[Opening Provided records section]

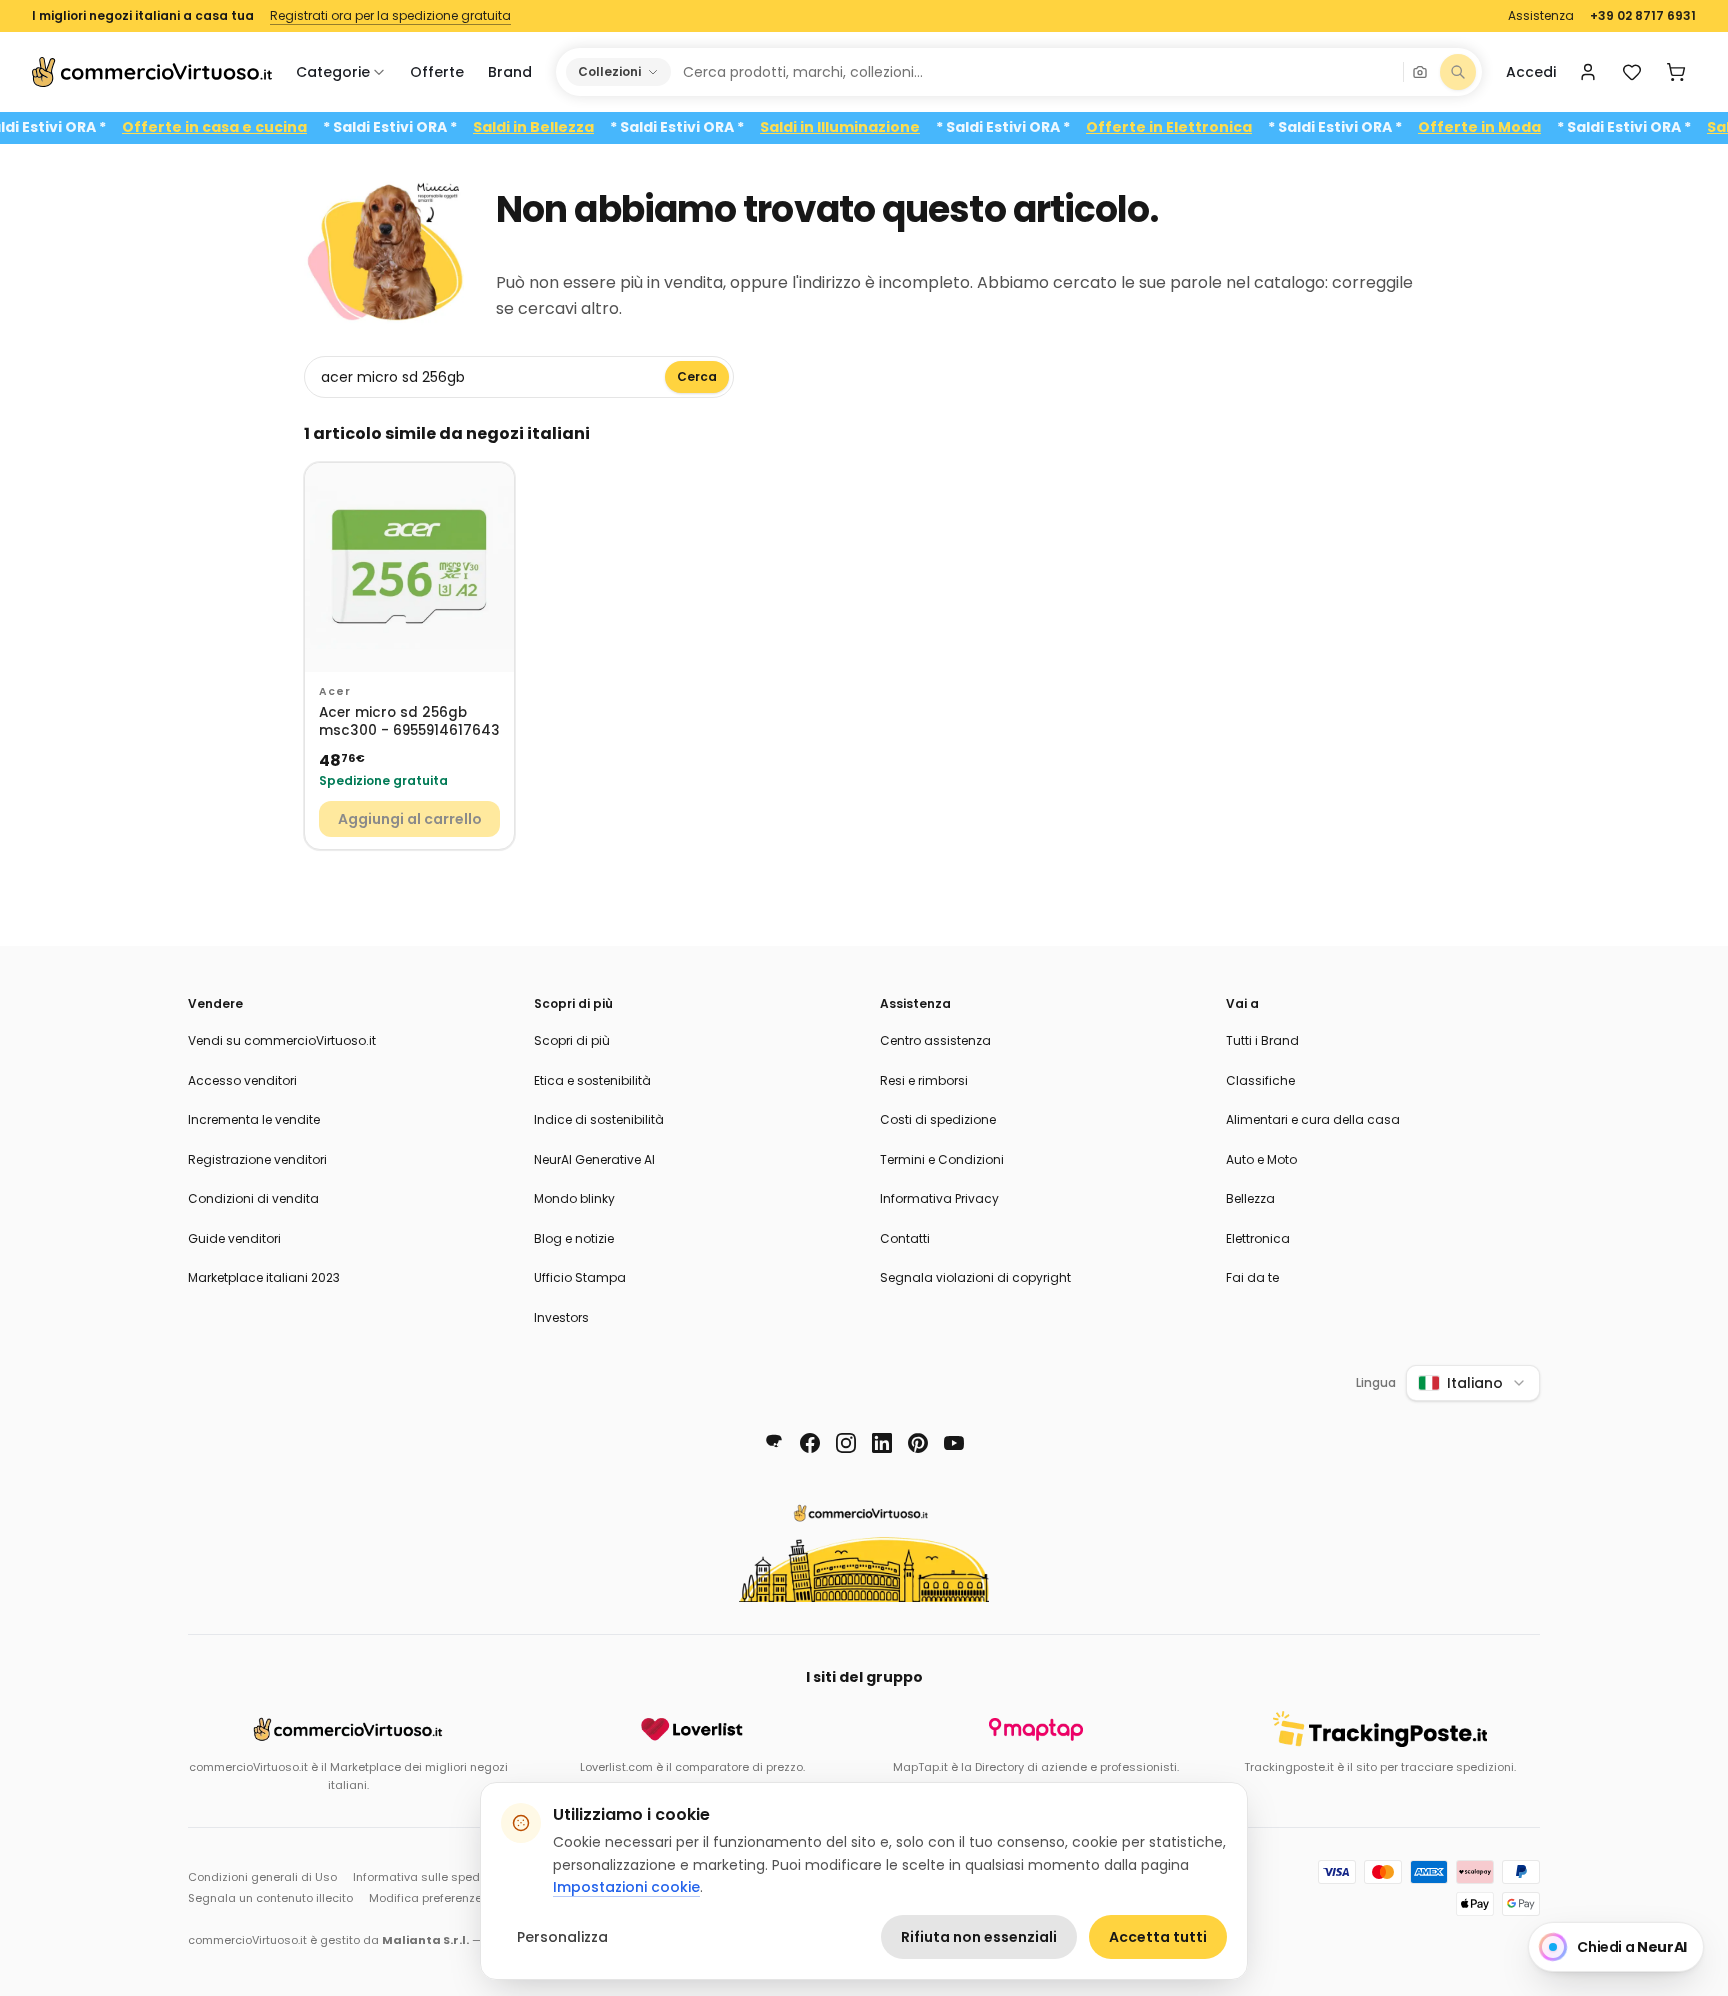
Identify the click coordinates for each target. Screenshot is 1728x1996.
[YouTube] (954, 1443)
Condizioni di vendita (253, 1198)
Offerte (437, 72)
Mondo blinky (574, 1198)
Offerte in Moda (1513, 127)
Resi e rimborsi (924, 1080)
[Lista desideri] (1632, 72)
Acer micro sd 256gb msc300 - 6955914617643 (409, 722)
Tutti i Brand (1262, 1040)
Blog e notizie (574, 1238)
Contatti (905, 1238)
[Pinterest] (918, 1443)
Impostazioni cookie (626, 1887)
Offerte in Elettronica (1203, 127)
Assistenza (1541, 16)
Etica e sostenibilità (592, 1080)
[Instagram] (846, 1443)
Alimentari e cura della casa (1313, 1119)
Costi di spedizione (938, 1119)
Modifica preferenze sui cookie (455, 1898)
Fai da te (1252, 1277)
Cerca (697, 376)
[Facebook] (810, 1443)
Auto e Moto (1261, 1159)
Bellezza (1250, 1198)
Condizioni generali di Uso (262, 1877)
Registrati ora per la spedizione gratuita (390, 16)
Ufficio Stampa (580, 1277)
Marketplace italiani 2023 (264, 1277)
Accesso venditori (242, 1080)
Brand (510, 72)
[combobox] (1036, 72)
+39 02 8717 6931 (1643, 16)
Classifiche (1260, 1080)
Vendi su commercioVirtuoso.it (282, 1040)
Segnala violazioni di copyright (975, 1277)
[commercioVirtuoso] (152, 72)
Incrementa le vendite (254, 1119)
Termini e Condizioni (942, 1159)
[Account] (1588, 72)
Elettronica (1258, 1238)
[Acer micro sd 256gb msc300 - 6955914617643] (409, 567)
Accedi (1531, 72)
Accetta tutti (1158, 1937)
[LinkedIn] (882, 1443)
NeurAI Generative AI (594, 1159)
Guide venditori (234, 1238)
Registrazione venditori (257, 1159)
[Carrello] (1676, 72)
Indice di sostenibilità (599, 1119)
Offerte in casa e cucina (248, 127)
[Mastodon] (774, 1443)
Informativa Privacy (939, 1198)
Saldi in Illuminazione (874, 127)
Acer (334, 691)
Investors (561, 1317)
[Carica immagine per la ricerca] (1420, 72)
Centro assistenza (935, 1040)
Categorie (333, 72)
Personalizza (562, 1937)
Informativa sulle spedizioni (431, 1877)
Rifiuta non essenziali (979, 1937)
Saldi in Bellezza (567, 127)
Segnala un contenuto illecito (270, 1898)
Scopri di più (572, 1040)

[Closing Provided records section]

### Task directions
Lines in the records above that carry the word "Segnala" are to be located and copied.

### Result of this task
Segnala violazioni di copyright (975, 1277)
Segnala un contenuto illecito (270, 1898)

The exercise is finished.